“Children of Eden” is one of those rare shows that, despite being a massive commercial flop at the time of its inception, is still performed frequently today (curiously “Jesus Christ Superstar,” another show with heavy religious themes, also fits this description). Its Biblical content, family-friendliness, and need for a large cast of both children and adults makes it a favorite of community theatres and church groups today, despite its initial 1991 Royal Shakespeare Company production being so poorly-received that it never transferred to Broadway or the West End. Its author Stephen Shwartz is a theatre titan, having also written “Godspell,” “Pippin,” and “Wicked,” and whose mantle is adorned with Grammy, Tony, and Oscar statues.
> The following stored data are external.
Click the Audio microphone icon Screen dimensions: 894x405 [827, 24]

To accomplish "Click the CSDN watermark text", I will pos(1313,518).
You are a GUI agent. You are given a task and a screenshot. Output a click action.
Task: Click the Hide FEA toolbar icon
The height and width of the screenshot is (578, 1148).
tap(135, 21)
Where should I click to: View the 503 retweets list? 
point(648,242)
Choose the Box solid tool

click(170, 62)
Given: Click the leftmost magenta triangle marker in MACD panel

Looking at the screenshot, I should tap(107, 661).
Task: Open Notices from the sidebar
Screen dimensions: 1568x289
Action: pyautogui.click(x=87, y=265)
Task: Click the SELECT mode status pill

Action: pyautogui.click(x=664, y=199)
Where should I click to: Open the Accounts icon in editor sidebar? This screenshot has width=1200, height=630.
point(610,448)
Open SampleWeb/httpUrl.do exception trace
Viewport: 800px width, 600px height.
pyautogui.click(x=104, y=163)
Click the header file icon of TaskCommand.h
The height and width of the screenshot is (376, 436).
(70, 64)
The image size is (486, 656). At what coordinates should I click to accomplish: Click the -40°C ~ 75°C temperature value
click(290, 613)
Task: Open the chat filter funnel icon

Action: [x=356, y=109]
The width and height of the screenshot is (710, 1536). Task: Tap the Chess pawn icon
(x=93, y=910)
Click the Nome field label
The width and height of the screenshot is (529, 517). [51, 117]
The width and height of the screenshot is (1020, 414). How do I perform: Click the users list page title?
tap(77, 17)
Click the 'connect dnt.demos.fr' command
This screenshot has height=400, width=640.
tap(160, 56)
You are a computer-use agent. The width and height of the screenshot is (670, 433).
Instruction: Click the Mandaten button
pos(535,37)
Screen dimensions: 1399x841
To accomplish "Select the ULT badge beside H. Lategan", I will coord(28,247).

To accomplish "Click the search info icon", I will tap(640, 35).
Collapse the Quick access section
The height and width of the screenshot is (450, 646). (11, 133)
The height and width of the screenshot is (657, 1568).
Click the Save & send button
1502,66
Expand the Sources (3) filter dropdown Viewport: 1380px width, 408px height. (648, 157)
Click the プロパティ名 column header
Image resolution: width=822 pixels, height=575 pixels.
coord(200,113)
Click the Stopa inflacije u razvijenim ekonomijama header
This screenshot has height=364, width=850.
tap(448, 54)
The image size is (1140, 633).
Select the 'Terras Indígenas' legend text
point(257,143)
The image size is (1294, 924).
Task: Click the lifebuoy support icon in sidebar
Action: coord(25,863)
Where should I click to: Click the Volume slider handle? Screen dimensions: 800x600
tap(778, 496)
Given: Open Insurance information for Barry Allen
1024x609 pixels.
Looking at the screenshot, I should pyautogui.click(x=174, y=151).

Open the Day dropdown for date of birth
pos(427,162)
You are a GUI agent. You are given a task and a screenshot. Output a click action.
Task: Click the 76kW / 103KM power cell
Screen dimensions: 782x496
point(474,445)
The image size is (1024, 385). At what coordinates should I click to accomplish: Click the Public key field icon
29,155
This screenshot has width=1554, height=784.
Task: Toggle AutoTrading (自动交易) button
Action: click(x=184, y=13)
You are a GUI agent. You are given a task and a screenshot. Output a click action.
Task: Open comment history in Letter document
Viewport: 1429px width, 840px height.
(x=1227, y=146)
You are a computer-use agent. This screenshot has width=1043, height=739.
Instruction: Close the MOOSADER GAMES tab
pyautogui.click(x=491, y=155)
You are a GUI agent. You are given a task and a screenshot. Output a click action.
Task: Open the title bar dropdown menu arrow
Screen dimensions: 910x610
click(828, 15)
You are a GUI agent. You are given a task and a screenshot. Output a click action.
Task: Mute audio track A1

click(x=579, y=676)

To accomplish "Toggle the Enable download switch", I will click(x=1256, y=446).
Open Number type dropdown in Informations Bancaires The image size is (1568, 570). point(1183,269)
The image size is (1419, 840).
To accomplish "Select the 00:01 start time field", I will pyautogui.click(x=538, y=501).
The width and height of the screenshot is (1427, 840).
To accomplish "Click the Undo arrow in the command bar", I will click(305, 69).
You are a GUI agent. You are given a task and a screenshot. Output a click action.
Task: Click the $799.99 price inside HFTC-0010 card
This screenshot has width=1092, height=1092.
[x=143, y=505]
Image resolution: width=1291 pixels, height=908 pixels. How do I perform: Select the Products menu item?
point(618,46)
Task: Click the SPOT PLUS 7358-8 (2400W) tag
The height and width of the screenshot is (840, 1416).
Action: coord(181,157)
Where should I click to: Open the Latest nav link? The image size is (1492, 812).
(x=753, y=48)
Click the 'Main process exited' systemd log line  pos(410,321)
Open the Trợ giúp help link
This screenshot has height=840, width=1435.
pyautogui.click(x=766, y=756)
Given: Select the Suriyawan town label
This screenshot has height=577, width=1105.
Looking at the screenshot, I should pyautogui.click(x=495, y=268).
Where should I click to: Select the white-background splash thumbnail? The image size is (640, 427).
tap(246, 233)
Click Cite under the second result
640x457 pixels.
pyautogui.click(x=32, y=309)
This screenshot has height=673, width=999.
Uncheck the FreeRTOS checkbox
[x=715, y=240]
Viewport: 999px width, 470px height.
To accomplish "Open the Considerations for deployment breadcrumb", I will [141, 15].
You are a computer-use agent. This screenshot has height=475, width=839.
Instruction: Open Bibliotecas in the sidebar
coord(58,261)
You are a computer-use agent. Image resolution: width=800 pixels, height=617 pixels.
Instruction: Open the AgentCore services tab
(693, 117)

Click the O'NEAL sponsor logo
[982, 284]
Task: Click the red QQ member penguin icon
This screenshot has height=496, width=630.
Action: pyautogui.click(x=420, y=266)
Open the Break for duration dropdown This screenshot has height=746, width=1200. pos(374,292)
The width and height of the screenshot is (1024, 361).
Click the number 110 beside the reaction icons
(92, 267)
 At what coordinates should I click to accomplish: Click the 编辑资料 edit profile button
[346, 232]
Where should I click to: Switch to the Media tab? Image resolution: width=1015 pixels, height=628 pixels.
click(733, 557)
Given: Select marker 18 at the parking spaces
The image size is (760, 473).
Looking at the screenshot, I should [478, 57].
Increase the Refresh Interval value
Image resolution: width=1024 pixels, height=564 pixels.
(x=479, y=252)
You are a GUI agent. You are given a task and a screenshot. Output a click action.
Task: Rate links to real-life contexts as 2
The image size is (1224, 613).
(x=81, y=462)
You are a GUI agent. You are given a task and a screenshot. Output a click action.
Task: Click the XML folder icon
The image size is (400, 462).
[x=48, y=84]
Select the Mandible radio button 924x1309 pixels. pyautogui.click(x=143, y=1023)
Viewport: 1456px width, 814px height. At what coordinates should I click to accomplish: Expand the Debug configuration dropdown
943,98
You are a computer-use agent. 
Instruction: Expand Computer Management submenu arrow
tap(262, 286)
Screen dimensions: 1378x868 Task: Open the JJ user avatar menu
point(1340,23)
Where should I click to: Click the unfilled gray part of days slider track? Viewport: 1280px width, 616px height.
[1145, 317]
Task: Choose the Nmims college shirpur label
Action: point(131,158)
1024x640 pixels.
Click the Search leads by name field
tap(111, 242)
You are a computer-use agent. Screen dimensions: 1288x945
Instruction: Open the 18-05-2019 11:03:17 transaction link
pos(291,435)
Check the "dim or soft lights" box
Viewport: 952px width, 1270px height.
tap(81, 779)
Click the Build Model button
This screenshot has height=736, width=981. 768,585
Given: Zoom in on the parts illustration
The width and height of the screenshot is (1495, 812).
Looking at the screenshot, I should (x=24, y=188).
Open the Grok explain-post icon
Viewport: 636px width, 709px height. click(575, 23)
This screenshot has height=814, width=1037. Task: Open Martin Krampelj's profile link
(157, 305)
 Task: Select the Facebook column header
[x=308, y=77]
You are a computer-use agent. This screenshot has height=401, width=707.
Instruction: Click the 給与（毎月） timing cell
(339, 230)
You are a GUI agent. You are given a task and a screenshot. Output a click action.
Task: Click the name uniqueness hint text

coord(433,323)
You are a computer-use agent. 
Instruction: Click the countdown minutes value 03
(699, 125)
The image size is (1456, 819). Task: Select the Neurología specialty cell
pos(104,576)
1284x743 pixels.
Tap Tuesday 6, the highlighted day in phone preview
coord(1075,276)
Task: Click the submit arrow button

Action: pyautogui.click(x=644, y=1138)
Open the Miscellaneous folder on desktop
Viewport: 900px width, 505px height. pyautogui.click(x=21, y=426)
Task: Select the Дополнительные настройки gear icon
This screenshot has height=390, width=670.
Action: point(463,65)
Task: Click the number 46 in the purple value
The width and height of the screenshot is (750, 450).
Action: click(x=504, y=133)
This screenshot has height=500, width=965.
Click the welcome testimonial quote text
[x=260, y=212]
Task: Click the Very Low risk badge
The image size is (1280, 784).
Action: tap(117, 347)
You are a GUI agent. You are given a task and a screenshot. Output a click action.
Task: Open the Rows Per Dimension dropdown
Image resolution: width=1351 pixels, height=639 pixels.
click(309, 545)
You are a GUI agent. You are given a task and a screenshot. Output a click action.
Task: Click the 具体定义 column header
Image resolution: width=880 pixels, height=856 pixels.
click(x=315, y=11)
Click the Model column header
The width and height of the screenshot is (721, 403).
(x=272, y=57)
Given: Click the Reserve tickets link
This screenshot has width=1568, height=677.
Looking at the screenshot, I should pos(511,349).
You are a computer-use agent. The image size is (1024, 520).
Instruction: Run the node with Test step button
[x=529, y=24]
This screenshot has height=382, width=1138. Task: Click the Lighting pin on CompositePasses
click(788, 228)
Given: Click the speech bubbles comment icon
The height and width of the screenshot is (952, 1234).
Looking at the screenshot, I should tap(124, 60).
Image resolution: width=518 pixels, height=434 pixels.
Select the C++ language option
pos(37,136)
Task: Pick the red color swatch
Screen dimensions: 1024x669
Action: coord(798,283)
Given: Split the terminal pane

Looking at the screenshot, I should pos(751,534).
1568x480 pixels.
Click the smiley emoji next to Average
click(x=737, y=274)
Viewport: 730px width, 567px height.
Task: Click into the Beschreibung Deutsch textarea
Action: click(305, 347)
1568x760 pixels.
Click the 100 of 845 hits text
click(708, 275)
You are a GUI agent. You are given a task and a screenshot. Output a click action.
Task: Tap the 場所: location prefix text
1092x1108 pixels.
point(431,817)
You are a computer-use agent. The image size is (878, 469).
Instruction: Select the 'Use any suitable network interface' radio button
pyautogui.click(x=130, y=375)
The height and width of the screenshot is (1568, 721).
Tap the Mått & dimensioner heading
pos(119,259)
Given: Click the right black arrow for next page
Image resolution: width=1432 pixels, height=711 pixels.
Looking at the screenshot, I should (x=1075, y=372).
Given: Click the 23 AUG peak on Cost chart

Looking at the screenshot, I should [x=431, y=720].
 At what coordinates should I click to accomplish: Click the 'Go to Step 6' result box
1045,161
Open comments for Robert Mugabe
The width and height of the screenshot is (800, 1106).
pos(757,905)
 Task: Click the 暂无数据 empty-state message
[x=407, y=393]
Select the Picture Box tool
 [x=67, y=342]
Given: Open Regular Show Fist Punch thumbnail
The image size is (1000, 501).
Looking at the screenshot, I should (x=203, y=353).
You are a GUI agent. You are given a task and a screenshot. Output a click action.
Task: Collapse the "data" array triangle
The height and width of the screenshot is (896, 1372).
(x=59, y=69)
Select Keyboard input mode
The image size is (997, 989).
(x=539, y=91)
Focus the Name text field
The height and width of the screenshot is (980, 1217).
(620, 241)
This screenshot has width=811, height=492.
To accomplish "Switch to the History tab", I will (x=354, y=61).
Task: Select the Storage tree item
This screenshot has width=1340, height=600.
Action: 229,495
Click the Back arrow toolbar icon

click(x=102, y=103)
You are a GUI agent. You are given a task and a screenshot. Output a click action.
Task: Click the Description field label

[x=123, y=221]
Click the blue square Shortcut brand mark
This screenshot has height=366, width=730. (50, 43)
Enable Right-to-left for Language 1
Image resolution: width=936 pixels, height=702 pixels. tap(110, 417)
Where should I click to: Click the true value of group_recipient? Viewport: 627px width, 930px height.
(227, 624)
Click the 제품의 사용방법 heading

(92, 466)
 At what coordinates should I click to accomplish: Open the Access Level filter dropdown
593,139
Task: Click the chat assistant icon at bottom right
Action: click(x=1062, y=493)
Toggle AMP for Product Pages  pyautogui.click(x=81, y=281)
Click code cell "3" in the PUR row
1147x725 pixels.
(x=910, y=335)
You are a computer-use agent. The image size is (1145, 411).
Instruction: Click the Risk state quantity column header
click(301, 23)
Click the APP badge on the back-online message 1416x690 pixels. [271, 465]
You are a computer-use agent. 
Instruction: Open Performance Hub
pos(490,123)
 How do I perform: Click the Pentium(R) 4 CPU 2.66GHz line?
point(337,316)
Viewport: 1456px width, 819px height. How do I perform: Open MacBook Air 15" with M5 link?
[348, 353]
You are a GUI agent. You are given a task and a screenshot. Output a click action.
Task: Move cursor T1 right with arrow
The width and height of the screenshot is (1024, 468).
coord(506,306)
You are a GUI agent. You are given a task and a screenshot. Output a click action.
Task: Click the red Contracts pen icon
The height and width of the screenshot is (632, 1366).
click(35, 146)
Perhaps unsurprisingly, none of these accolades are for “Children of Eden.”
. . .spectacular performances. . .
“Children of Eden” is a two-act musical whose first act tells the story of Genesis; specifically Adam (M. Joseph Fratello) and Eve (Amy Sturmer) in the Garden of Eden, with Act Two focusing on Noah (John Panepinto) and the flood. “Children of Eden” starts with the very beginning: the creation of the universe. Father (aka God, played by Adam English) breathes life into his children, Adam and Eve, and learns that the hardest part of being a loving Father is letting go. It’s a lesson that translates into the parenting of Cain (Chris Cummings), Abel (Lucas Smith), and Seth — and is reiterated once again as Noah parents his sons Shem (David Lewis), Ham (Dan Cycon), and Japheth (Dan Zerpa) in act two. The story explores the difficulty of choice, the importance of passion, the value of questioning, the hardships of fatherhood, and the pain in allowing those you love to take risks and face the consequences.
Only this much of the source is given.